Velocity Reviews > Java > why in class Boolean, hashcode() of "true" is 1231 and of "false" is1237?

# why in class Boolean, hashcode() of "true" is 1231 and of "false" is1237?

Lasse Reichstein Nielsen
Guest
Posts: n/a

 11-12-2008
Mark Space <(E-Mail Removed)> writes:

> public boolean wrote:
>
>> If the occupied positions are 14, 29, 33, 57, 193, 385, 772, 807,
>> 901, and 917, you get these hashes: 14, 13, 1, 9, 1, 1, 4, 7, 5, and
>> 5.
>> Quite a few hash collisions.

>
>
> Choose 10 random numbers between 1 and 16. How many will be duplicates?

On average it's approx. 2.4 collisions. Here we get three, which has a ~30%
chance of happening.
I.e., this really is nothing out of the ordinary.

/L
--
Lasse Reichstein Holst Nielsen
DHTML Death Colors: <URL:http://www.infimum.dk/HTML/rasterTriangleDOM.html>
'Faith without judgement merely degrades the spirit divine.'

Mark Space
Guest
Posts: n/a

 11-12-2008
Lasse Reichstein Nielsen wrote:

> On average it's approx. 2.4 collisions. Here we get three, which has a ~30%
> chance of happening.
> I.e., this really is nothing out of the ordinary.
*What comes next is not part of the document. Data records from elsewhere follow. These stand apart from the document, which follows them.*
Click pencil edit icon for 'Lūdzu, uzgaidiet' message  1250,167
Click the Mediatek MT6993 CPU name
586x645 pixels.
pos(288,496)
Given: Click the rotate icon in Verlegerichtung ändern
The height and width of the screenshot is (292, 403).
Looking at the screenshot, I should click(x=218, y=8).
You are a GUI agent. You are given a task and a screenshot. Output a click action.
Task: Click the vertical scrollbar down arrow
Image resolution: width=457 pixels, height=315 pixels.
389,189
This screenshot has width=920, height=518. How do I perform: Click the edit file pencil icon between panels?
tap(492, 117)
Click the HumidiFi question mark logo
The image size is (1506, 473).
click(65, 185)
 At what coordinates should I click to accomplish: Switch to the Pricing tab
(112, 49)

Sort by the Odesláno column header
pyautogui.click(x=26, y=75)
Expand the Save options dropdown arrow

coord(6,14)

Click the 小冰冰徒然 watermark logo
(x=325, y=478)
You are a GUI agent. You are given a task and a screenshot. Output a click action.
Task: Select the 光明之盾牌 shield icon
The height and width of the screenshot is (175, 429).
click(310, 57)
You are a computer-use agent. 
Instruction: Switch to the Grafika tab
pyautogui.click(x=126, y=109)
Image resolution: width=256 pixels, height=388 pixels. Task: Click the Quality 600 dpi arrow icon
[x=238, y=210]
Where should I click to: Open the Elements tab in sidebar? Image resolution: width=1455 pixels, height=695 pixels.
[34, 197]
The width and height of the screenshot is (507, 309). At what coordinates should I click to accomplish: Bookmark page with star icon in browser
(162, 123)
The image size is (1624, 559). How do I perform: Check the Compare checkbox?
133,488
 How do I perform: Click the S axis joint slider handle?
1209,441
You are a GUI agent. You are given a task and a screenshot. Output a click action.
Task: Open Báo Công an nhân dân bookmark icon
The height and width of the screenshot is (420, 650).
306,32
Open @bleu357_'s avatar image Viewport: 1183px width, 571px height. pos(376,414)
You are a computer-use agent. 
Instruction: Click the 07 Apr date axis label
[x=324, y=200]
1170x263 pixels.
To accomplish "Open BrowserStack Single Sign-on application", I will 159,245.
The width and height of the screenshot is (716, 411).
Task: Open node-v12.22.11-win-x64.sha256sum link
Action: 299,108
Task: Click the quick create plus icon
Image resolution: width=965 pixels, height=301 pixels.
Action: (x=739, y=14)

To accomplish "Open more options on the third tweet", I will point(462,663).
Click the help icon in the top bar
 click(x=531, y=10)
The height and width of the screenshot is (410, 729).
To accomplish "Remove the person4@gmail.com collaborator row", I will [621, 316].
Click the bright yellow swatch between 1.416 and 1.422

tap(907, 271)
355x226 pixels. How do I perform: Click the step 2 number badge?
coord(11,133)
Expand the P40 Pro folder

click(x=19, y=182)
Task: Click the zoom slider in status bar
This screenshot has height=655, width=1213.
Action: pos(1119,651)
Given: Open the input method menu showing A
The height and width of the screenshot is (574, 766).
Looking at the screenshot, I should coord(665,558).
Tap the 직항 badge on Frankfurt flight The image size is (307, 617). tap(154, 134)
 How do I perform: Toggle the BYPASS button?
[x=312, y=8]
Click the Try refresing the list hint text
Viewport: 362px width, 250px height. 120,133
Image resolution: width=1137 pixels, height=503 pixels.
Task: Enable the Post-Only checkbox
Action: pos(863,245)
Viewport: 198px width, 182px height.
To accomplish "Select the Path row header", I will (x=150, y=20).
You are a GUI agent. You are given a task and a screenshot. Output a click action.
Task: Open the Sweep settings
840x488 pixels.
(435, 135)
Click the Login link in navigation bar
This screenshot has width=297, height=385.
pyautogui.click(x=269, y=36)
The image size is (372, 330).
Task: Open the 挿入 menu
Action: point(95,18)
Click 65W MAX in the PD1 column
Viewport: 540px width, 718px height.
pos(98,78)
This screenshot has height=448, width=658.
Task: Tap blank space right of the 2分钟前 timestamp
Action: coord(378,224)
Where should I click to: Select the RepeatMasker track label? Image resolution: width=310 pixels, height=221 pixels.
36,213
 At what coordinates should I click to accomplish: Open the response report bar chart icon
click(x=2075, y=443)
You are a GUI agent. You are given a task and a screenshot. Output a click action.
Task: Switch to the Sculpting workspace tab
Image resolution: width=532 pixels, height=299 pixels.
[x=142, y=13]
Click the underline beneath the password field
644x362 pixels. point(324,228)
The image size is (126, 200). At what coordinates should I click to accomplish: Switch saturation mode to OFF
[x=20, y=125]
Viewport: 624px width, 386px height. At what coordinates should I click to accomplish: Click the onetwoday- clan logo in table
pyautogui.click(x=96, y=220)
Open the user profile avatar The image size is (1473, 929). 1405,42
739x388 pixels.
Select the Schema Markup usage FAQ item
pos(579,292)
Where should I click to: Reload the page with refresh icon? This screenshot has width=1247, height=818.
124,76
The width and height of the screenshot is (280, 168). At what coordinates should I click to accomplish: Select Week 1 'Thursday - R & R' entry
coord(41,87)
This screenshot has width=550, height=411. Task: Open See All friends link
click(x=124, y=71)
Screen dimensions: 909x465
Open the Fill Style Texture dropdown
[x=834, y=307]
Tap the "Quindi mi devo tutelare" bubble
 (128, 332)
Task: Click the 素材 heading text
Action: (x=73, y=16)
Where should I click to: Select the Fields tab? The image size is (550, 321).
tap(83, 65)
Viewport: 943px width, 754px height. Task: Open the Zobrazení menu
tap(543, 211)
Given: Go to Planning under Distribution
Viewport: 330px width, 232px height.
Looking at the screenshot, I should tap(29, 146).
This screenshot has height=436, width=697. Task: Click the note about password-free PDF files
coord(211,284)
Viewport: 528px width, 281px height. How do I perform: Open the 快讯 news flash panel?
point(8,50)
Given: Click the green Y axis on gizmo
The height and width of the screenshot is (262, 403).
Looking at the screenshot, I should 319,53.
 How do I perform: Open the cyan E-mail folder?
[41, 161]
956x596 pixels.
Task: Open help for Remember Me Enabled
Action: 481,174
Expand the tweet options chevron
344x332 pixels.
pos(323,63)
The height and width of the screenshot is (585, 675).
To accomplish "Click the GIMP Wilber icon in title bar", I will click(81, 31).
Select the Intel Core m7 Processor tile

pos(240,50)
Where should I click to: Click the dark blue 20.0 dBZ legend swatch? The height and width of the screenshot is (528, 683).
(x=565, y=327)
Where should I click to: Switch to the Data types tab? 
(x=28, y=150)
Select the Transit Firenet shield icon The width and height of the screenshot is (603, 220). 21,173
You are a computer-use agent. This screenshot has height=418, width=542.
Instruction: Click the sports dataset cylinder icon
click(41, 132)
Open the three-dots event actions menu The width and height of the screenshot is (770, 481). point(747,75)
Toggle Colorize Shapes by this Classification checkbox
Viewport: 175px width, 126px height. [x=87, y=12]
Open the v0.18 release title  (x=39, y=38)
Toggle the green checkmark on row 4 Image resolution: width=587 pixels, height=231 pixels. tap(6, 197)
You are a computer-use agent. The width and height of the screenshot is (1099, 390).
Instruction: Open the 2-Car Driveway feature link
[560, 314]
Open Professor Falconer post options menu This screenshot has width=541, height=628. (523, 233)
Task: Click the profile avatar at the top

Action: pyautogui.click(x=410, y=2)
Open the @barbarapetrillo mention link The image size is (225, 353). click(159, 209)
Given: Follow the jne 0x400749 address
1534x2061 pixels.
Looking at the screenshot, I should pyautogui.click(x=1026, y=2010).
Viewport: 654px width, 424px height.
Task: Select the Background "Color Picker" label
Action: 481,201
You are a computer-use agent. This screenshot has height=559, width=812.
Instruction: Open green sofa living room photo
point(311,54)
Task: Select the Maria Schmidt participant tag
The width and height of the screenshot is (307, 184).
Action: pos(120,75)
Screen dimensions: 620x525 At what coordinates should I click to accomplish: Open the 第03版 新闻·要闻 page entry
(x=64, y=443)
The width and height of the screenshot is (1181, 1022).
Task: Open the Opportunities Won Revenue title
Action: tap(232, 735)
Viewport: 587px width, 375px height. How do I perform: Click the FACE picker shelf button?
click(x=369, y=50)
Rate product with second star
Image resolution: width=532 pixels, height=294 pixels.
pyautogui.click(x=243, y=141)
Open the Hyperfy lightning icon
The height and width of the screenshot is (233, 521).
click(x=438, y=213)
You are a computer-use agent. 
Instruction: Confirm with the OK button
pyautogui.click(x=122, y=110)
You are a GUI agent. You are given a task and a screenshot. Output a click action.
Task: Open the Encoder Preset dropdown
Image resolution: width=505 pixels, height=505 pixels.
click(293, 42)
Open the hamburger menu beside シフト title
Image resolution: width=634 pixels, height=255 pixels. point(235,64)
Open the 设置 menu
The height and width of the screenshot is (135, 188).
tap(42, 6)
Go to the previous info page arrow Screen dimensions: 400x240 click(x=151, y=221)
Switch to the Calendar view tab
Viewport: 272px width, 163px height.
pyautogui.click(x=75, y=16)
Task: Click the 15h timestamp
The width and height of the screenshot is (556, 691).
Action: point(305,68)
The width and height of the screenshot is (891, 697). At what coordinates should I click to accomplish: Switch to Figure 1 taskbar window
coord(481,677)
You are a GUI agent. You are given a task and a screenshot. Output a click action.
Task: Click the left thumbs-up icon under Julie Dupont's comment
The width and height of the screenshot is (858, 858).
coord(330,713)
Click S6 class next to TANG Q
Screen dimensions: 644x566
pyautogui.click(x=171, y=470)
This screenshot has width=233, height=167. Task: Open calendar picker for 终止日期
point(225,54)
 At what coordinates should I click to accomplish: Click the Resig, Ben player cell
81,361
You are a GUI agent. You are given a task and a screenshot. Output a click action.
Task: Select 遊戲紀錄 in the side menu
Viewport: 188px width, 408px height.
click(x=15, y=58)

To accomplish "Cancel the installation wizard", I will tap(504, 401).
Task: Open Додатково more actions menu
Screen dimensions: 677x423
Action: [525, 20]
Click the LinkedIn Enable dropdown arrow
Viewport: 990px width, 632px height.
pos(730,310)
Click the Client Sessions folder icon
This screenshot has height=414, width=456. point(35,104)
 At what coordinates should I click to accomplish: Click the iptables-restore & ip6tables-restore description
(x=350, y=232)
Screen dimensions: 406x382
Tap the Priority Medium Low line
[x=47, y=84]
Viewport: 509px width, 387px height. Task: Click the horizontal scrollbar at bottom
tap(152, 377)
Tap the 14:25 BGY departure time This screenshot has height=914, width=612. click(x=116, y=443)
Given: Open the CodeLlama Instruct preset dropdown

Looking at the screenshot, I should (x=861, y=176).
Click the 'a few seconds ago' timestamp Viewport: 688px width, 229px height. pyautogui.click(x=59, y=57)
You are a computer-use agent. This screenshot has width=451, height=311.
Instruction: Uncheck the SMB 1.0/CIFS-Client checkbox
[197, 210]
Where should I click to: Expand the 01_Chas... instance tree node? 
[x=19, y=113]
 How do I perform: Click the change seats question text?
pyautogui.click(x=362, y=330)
That's exactly what I was thinking, just too lazy to actually math it out.

public boolean
Guest
Posts: n/a

 11-12-2008
Lew wrote:
> public boolean wrote:
>> Even integers are more common than odd,

>
> How do you figure? I see an exact 50%-50% distribution.

In actual practice rather than in theory. (Surely you don't believe that
in actual production code all of the integers from -2147483648 to
2147483647, inclusive, occur exactly as frequently as one another?)

If you look at the integers that pop up in actual usage, you'll find
that smaller integers are more common than larger ones; even ones more
common than odd; generally, ones with many factors are more common; ones
with larger powers of two as factors are more common; primes other than
2, 3, and 5 are relatively uncommon; and large primes are rare.

Loops from 0 to N-1 will be partly responsible for the small-integer
bias but partly masking the factor-based biases, since they'll hit
everything from 0 to N-1; in particular, 0 to 2N-1 has equal numbers of
odd and even integers and 0 to 2N has one extra even integer so odd/even
will be almost in balance in such loops.

Since such loops don't contribute to the possible-hash-key population
(when you're looping over the whole range of indices, you use an array;
when you use a sparse array, you use map.entrySet()) the bias in keys
will be greater than the bias in used integers in general, save for the
bias towards smaller integers, and that bias will nonetheless still be
present.

public boolean
Guest
Posts: n/a

 11-12-2008
Mark Space wrote:
> I just want to point out that Java's hash map doesn't use a straight
> mapping between object.hashCode() and the hash index values.

Interesting. That improves the situation somewhat for bit-correlated
input hashes, at a performance cost whenever a hash is added or looked
up instead of only when the hash is generated. (The hash of a particular
Object can be, and often is, calculated once and then stored. The
identity hash definitely is, as is the String hash. Therefore the hash
may be generated less often than it is used. The hash may also be used
other than in a hash table -- Object's toString seems to use it in
combination with the class name, for instance. Therefore the hash may be
generated more often as well. In practice, however, it is probably
generated less often on average.)

public boolean
Guest
Posts: n/a

 11-12-2008
Lasse Reichstein Nielsen wrote:
> On average it's approx. 2.4 collisions. Here we get three, which has a ~30%
> chance of happening.
> I.e., this really is nothing out of the ordinary.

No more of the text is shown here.